Breaking down a phoenix company
This type of company is essentially created after the assets of an insolvent company are bought by that company’s directors, during administration. These assets can then be used to start up a new business, once the former one has fully closed down. The new company will continue to operate in the same exact way as the old one.
Essentially, the business will now get a fresh start, trading as a new entity. It’s perfectly possible to start again, but what isn’t acceptable is defrauding creditors. Rules have got stricter in recent years in order to protect creditors from directors who would, for example, sell a company that owed debts, only to then buy the assets to form a new one.
So, it’s legal then?
‘Phoenixing’ isn’t technically allowed. HMRC actually use it as a derogatory term, and will demand a security bond or a personal liability notice for a director if they suspect ‘Phoenixing’ has taken place. What is allowed under UK law is for company owners and directors to set up a new business. They can even carry on trading again in much the same way as they were before.
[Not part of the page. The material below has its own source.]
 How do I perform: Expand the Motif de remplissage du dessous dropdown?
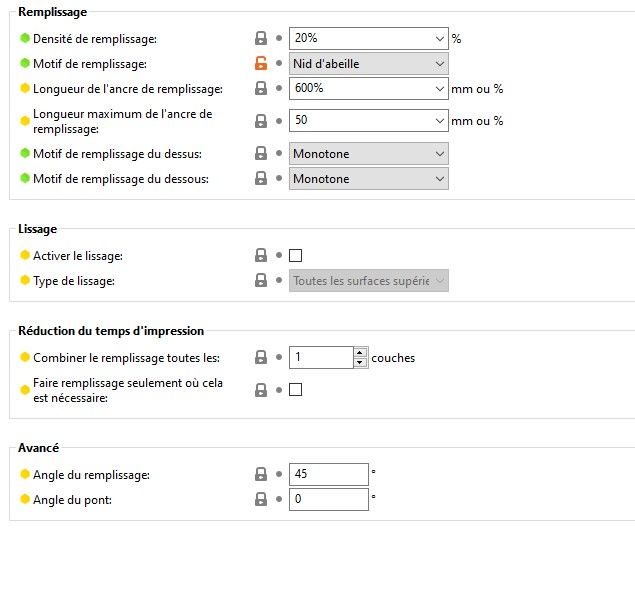pyautogui.click(x=369, y=179)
However, they must not be personally bankrupt, and they must also have not been disqualified from acting as directors. There are also rules that restrict the usage of the same or similar name being used for the new company. The same name cannot be used for 5 years by anyone who has been involved in the formation, promotion or management of the liquidated company, with some exceptions. Breaking this rule is a criminal offence under the Insolvency Act 1986.
How can I start a new company & avoid ‘phoenixing’?
If your insolvent company is suffering with cashflow concerns, there are a number of different options for dealing with the situation, including a Creditors’ Voluntary Liquidation (CVL), or a Company Voluntary Arrangement (CVA).
However, in the majority of cases, you can use a company administration order, which includes a pre-packaged sale of the assets. This is referred to as a pre-pack administration. It’s called this because the sale of the assets will have been pre-arranged with your company’s directors.
One of the key benefits of choosing this, is that it offers you and the other directors the chance of saving your company’s business, even if it can’t save the whole company itself. Selling the business this way will ensure ongoing trade, customer relationships and jobs can be preserved – along with your company’s reputation.